It’s one thing to read about all the open jobs in the United States right now. It’s another thing to drive through towns and see “hiring”, “open jobs”, and “great rates” posted on signs, billboards, and windows, in nearly every town I pass.
I’m currently on a road trip, and it’s fascinating seeing the signs. Most hourly jobs I’ve seen on signs are $14-$24 an hour. It’s in nearly every town.
I started reflecting about how the dynamic of power between employer and employee has shifted. A few years ago, employers had more power. Now, it’s employees.
If you’ve been thinking about making a job change or if you’ve been wanting higher pay, now is an excellent time to make the leap or negotiate.
Let’s talk about knowing your worth, how to negotiate, and what it takes to make a job change.
A Personal Story
Before I begin, I want to tell you a personal story. I left my job in September. You never really know your worth until you find another job or leave. It’s the same as selling a house. You can get a comparable analysis, but until you put the house on the market, you never really know.
When I left my job, I was well paid. My salary, benefits, and health insurance were all great. They were not as good as some of the larger employers in Seattle, but they were good for a small-to-medium sized company. I knew that based on industry data.
What was interesting is that when I gave my notice, I received an offer of trying to work remotely and questions such as, “Is there anything we can do to get you to stay?”
I had already made up my mind by this point, but I found it fascinating that there was more room for negotiation. A company that traditionally looked down upon working from home, had us come in regularly during the pandemic, and was basically back in the office full time by mid-August 2021, in the middle of a pandemic, was willing to have me try working remotely.
You never know what’s available unless you ask.
I tell you this story because many people underestimate their worth. They get comfortable in a job and stop exploring what else is possible.
Some of the highest pay raises people receive are when they move to another company. I’m not saying to quit your job and go to another job every year, and there are plenty of careers where staying in a job can actually pay you more. My role was a perfect example. Financial planners traditionally make more the longer they stay with a company. I was with my last company 10 years.
But, if you are considering making a change or have been thinking about exploring another employer, now is a wonderful time.
Know Your Worth
The first step in deciding to make a change is knowing your worth. Unfortunately, salaries are not often shared publicly, and even less data is available on benefits, such as 401(k) matching, cost of health insurance, etc. Those can add up. For example, a company that covers your health insurance may be footing a $400 bill per month while another company covers none of it.
There are resources to help you determine average salaries in your field. Below are a few websites to help.
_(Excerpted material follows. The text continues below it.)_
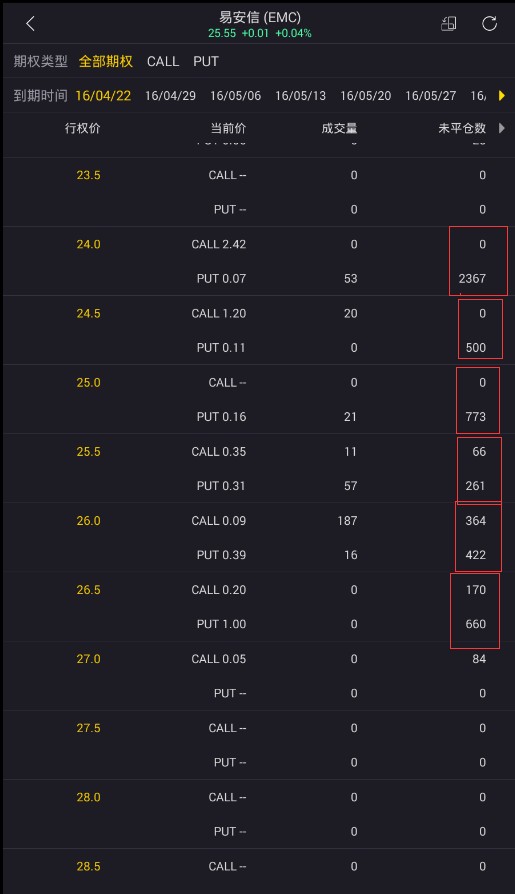Tap the back arrow icon
The image size is (515, 894).
click(x=30, y=23)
This is a good place to start, but my best recommendation is to try to talk to people in your field. Ask them, “What is an average salary range for X years of experience?” Talk to recruiters. Ask them, “What sort of benefits should I expect?” If you have a friend in the same industry, consider sharing salaries. Or, if you aren’t comfortable with that, ask them for a range.
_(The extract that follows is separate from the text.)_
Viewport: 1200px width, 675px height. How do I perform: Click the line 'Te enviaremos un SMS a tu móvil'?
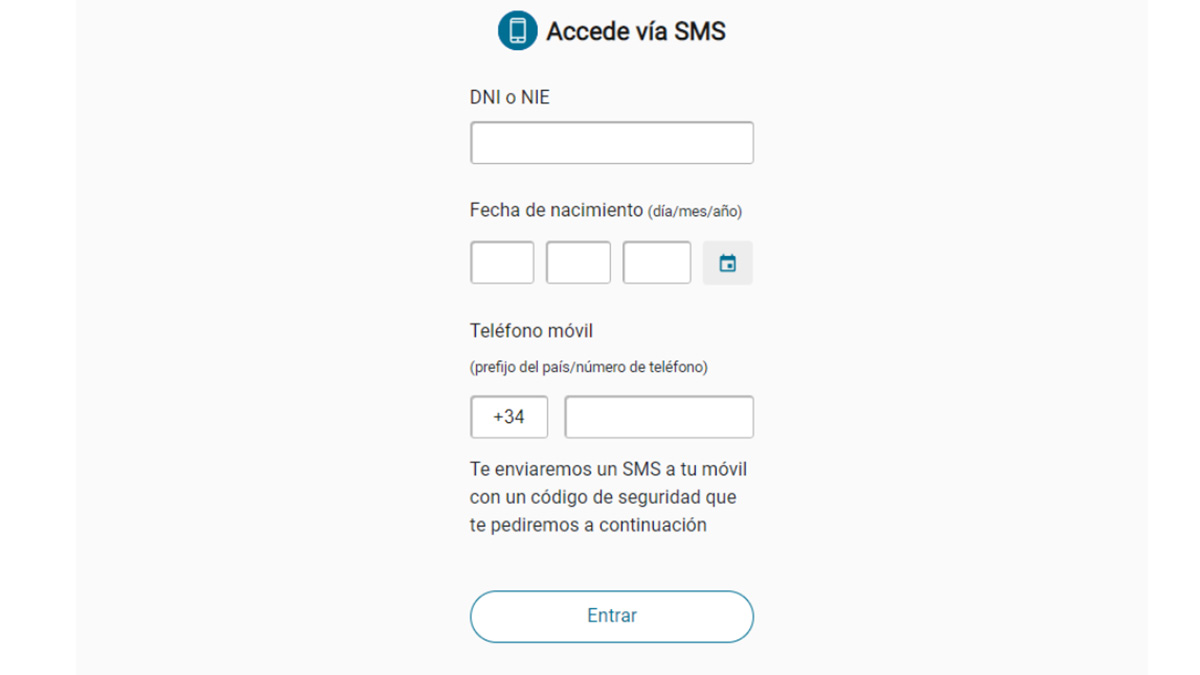tap(608, 469)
Website data is fine, but it’s never as applicable to you as talking to someone, like an HR manager, who knows the industry data.
They can also be a good resource to help you determine the benefits side of the equation. Is it common to provide a 401(k) match? How much equity compensation should I ask for? Is it a company that is more open to negotiating?
I know it can be intimidating to talk about money, but it’s the best way to learn. It’s also empowering. I hear story after story about women who are paid less than men. If people talked more openly about what salaries they saw in their field, people would have a better idea of their worth, and likely feel more powerful to negotiate a higher salary or better benefits.
As I’ve learned in life, it rarely hurts to ask. Most people are too afraid to ask and miss out on the opportunity.
Once you know your worth, it’s time to take action.
How To Negotiate
If your salary is right in line with the average in the industry, it might still be time to negotiate. Employers know it’s difficult hiring right now. It’s usually cheaper to keep an employee and pay them slightly more than it is to find a new hire and train them. Unfortunately, some employers don’t always recognize the full cost of onboarding a new employee, but the good ones should.
Chris Voss, a retired FBI negotiator, has a blog dedicated to salary negotiation and an excellent Forbes article on negotiating your salary.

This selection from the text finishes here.